鏡石駅。駅舎は産直売り場のようになっていた。開店前だったけど。

東北本線は、鈍行で行く時は、何度も乗り継ぎが必要。郡山、福島、白石、そして昼過ぎに仙台。

朝、しっかりご飯を食べたのでお腹は空かない。昼メシ代わりにアイス。

仙台から小牛田、一ノ関、そしてようやく15時31分、花巻駅に到着。大沢温泉方面へは無料送迎バスもあるが、1時間待つ必要がある。その前に有料ではあるが、路線バスが16時に出るので、それに乗った。

花巻駅前には、花巻市博物館で開催中のアニメージュとジブリ展の大看板。大沢温泉菊水舘でももうひとつの鈴木敏夫とジブリ展開催中。この夏の花巻はジブリ一色みたい。あまり興味ないけど。
路線バスで山へ向かう。30分弱で大沢温泉。

一人で大沢温泉へ来るときはもっぱら湯治屋。温泉は一通り入れるし、それで安いし、食事も自由に選べるし。ただ、難点がひとつ。部屋にエアコンがない。有料で扇風機は借りられる。

網戸から風は一応入ってくる。が、昨日の磐城守山温泉ほど涼しくはない。夜になったら涼しくなるかなあ。
湯治屋の建物はすべて木造。たまにはこういう部屋もいいね。落ち着く。暑いのだけが難点。

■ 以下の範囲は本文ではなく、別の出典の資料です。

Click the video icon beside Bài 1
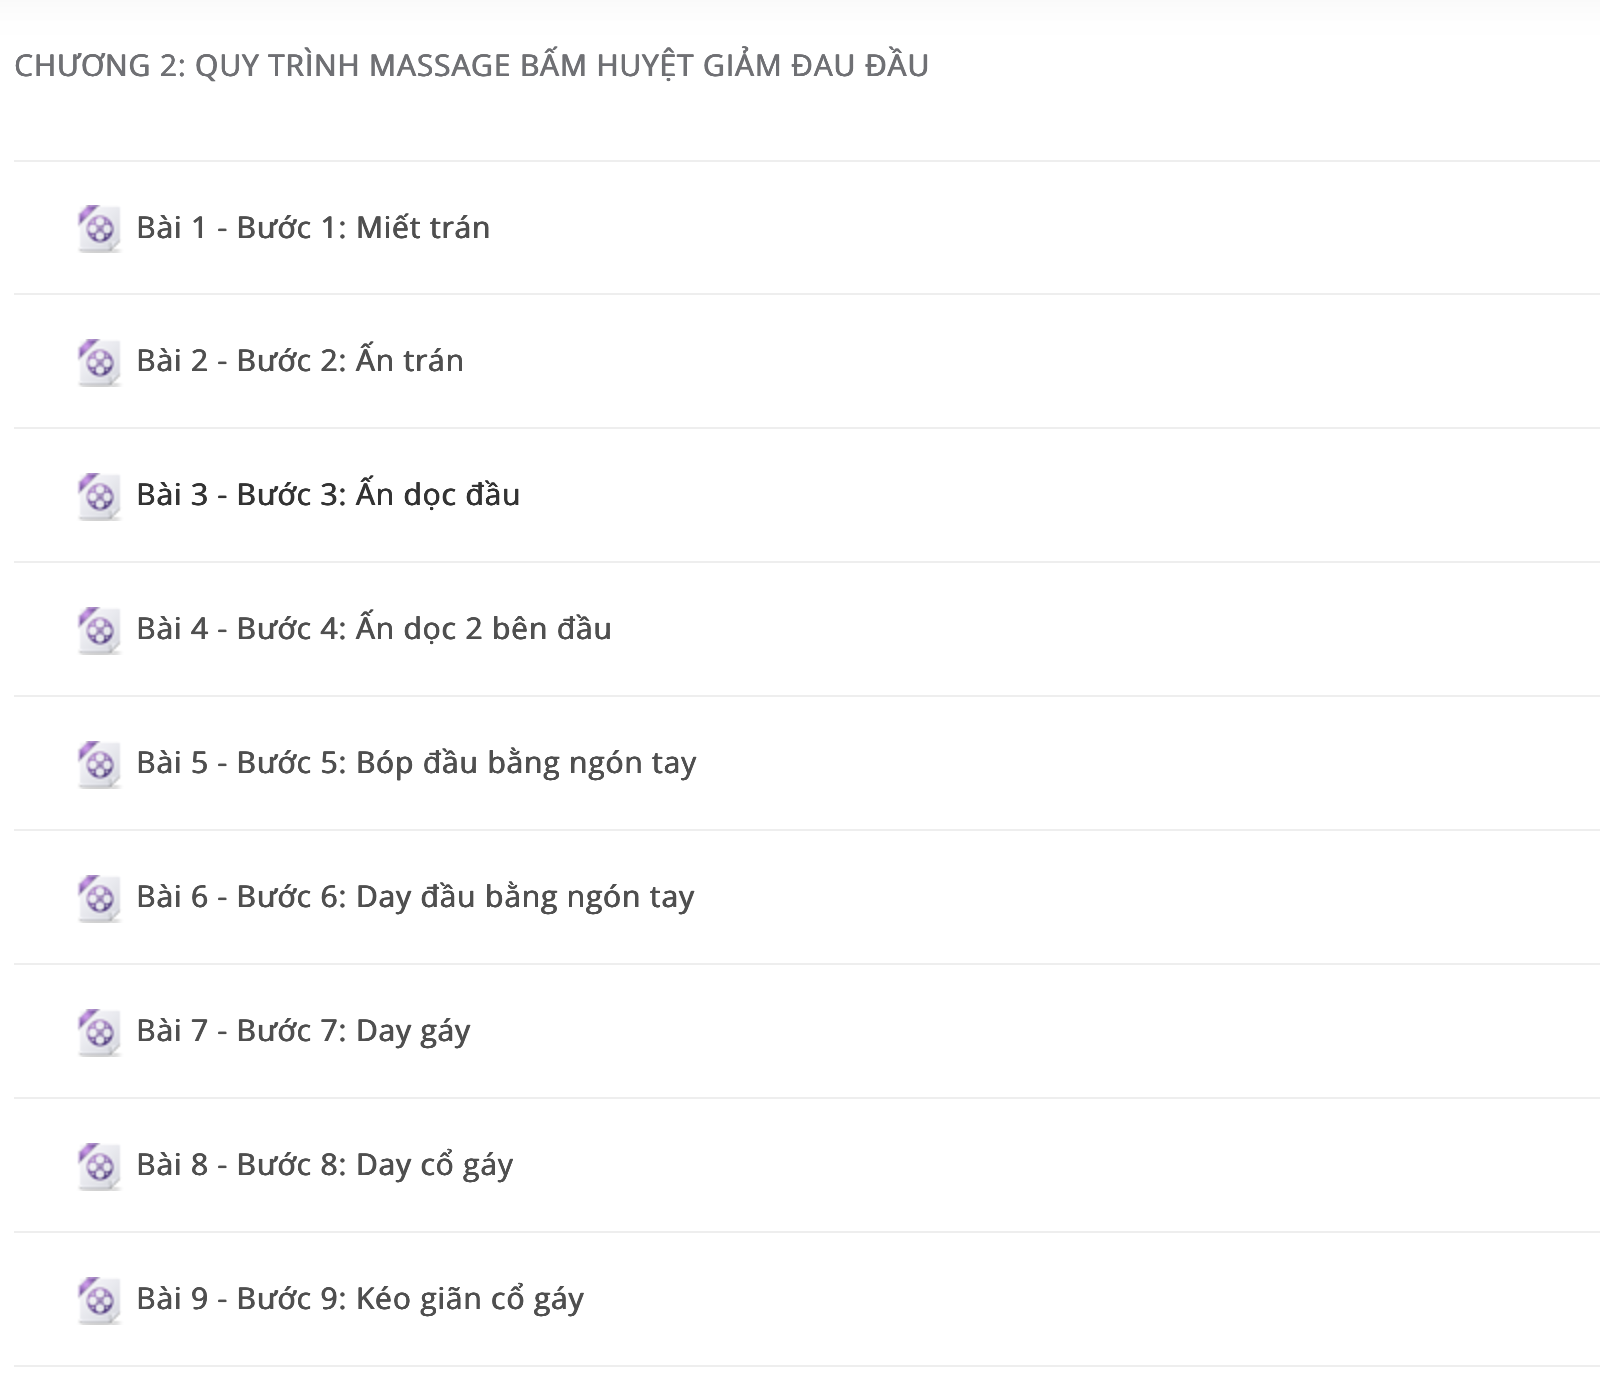Viewport: 1600px width, 1378px height. pos(99,229)
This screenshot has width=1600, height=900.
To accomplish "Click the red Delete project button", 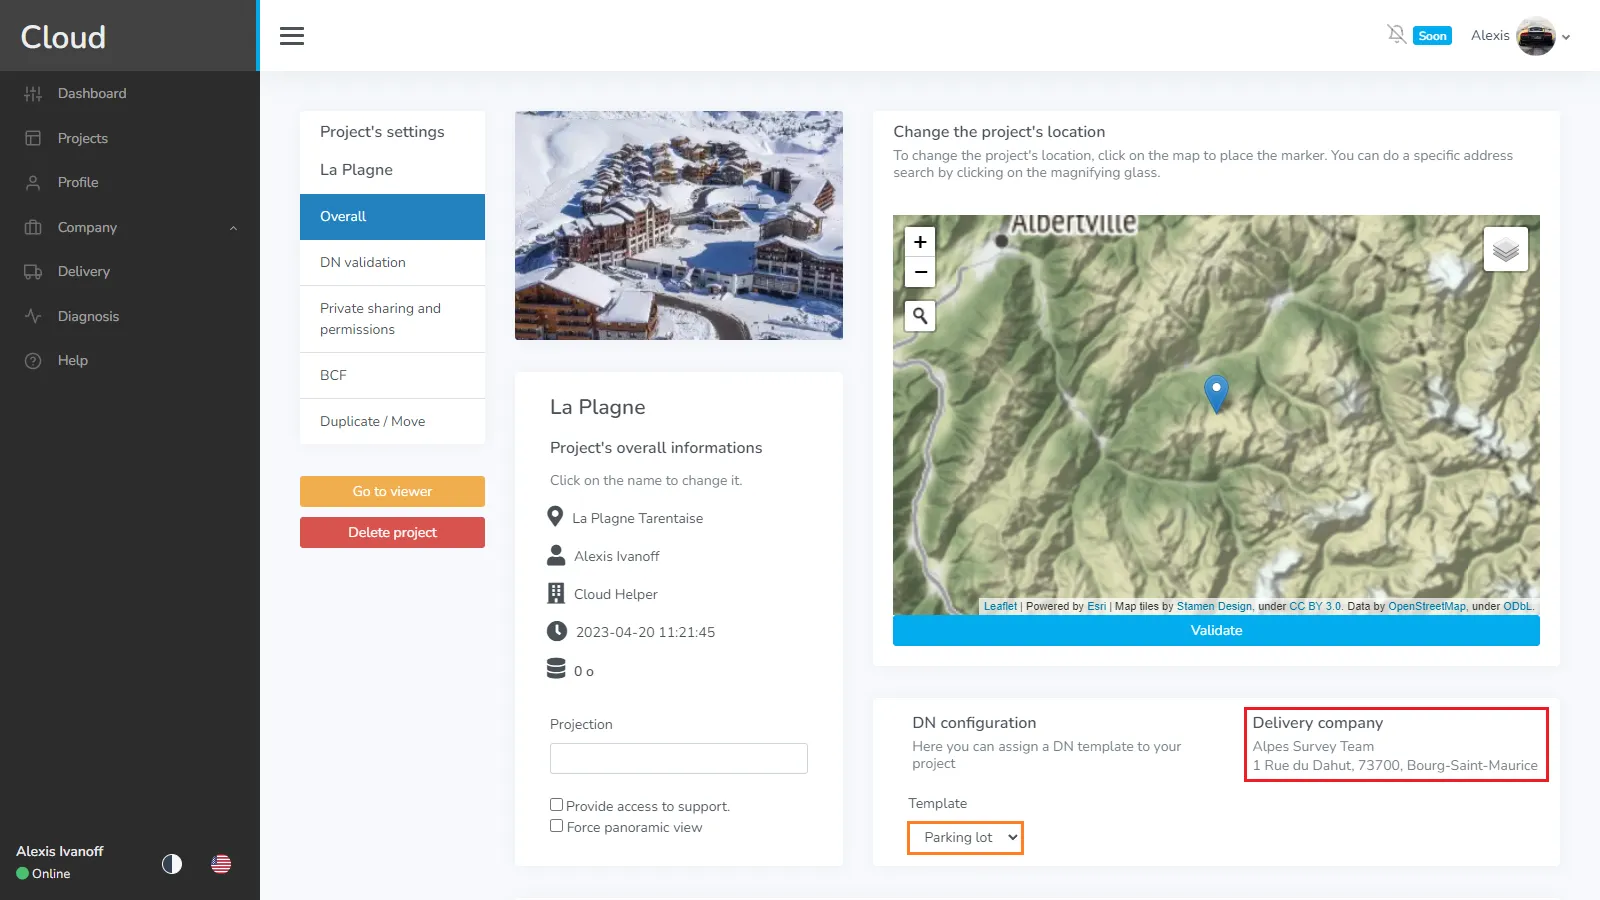I will [x=392, y=532].
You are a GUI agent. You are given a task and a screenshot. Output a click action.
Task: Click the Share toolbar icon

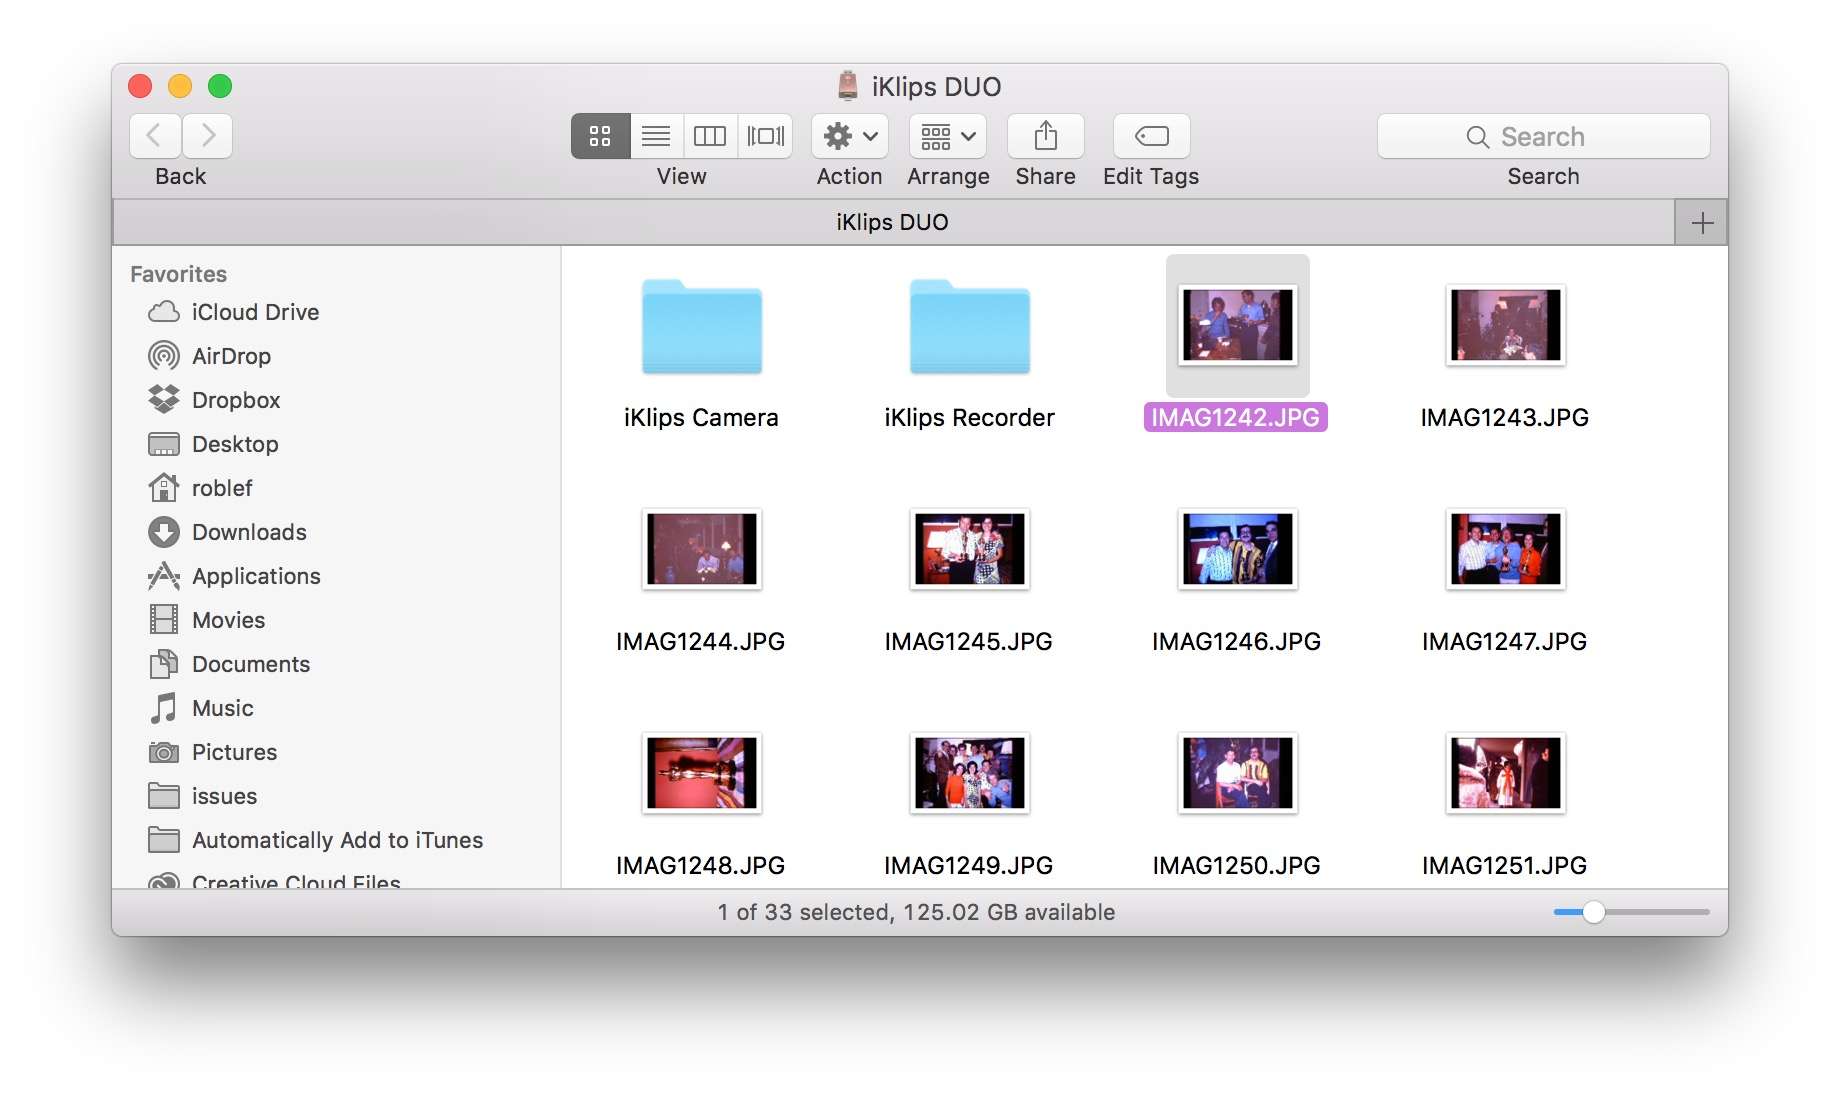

ま、とりあえず、温泉へ。ここはお風呂の撮影禁止を非常に強く謳っているので撮影はパス。

階段を下った先に混浴露天風呂。混浴といっても、夜の1時間、女性専用タイムがあるので、それ以外に女性を見かけたことはないと思う。また、女性専用の露天風呂も別にあるし。露天風呂は川沿いで、熱め、ぬるめと両サイドに表示されているが、ぬるめでもやや熱い。さらにこの時期はアブが飛んでいて、上半身出していると濡れた体にまとわりついてくる。なので、長湯は無用、早々に退散。
宿の裏手を流れる豊沢川。露天風呂も川に面している。

露天風呂の後、山水閣の風呂にも入ったが、お湯は濃い感じがしていいのだが、やはりここも熱い。風呂上がりは、扇風機では体はちょっと冷やしきらない。蒸し暑く感じる。
湯治屋の食事処、やはぎは、居酒屋としても使える店。今夜はあらかじめやはぎ定食を組み入れた宿泊プランにしてある。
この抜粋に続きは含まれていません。